[Data for the task Boundary: Start]
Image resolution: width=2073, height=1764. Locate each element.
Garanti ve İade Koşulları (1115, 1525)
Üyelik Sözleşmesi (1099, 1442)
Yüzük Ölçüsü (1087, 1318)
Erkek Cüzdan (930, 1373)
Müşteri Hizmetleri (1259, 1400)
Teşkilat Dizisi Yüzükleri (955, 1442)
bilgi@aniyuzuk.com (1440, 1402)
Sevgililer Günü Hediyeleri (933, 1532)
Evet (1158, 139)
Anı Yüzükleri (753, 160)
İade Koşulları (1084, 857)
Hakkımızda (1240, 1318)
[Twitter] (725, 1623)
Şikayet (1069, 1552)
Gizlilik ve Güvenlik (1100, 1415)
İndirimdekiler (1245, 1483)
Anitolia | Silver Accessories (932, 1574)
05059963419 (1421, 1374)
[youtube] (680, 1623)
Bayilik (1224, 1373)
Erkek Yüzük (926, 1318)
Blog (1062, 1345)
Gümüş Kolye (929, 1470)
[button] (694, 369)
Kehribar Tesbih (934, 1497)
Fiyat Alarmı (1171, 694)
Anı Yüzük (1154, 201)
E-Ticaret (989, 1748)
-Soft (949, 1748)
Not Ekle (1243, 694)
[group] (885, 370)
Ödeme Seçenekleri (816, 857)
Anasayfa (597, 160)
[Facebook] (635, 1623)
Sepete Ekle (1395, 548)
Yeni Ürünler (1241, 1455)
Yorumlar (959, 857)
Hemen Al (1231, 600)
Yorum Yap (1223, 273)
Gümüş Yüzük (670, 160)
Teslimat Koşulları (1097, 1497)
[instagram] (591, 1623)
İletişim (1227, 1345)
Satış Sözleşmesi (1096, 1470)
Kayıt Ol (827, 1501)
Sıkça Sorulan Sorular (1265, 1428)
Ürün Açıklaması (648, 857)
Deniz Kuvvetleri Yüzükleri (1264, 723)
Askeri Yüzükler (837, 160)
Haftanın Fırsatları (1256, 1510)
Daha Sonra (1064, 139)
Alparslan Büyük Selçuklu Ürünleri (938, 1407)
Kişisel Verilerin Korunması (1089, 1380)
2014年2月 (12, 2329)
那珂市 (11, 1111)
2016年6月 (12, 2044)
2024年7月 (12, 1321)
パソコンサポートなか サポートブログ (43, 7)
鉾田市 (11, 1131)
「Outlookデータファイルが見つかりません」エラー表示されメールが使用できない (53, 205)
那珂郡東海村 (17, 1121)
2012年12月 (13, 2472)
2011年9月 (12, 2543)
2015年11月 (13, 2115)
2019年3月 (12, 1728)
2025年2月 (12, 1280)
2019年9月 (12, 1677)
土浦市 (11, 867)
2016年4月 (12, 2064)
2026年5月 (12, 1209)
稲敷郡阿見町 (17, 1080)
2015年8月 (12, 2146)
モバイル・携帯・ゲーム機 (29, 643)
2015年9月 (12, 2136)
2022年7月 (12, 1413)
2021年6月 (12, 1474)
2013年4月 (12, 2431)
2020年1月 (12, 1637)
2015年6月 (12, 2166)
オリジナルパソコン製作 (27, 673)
[Data for the task Boundary: End]
Repeat the lines from the first one in the records through the line containing "Şikayet (1069, 1552)", exactly as written, and nothing else.

Image resolution: width=2073, height=1764. Locate each element.
Garanti ve İade Koşulları (1115, 1525)
Üyelik Sözleşmesi (1099, 1442)
Yüzük Ölçüsü (1087, 1318)
Erkek Cüzdan (930, 1373)
Müşteri Hizmetleri (1259, 1400)
Teşkilat Dizisi Yüzükleri (955, 1442)
bilgi@aniyuzuk.com (1440, 1402)
Sevgililer Günü Hediyeleri (933, 1532)
Evet (1158, 139)
Anı Yüzükleri (753, 160)
İade Koşulları (1084, 857)
Hakkımızda (1240, 1318)
[Twitter] (725, 1623)
Şikayet (1069, 1552)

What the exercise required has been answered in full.